Click-target data
┏━━
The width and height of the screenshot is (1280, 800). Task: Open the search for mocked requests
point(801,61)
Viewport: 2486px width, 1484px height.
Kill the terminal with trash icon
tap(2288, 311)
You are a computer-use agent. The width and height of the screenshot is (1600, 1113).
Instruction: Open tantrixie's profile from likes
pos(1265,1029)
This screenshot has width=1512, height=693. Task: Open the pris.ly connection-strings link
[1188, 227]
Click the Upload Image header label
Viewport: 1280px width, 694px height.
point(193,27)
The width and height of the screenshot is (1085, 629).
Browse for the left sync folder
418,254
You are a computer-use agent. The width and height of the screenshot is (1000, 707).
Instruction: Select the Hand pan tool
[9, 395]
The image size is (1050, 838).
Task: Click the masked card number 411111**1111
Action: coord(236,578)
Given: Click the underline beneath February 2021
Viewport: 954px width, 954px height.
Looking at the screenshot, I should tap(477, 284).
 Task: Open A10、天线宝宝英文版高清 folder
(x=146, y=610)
┗━━
#### Required work:
Reproduce every one of the rows above word for word, with no changes.

#### Reply to the task:
The width and height of the screenshot is (1280, 800). Task: Open the search for mocked requests
point(801,61)
Viewport: 2486px width, 1484px height.
Kill the terminal with trash icon
tap(2288, 311)
You are a computer-use agent. The width and height of the screenshot is (1600, 1113).
Instruction: Open tantrixie's profile from likes
pos(1265,1029)
This screenshot has width=1512, height=693. Task: Open the pris.ly connection-strings link
[1188, 227]
Click the Upload Image header label
Viewport: 1280px width, 694px height.
point(193,27)
The width and height of the screenshot is (1085, 629).
Browse for the left sync folder
418,254
You are a computer-use agent. The width and height of the screenshot is (1000, 707).
Instruction: Select the Hand pan tool
[9, 395]
The image size is (1050, 838).
Task: Click the masked card number 411111**1111
Action: coord(236,578)
Given: Click the underline beneath February 2021
Viewport: 954px width, 954px height.
Looking at the screenshot, I should tap(477, 284).
 Task: Open A10、天线宝宝英文版高清 folder
(x=146, y=610)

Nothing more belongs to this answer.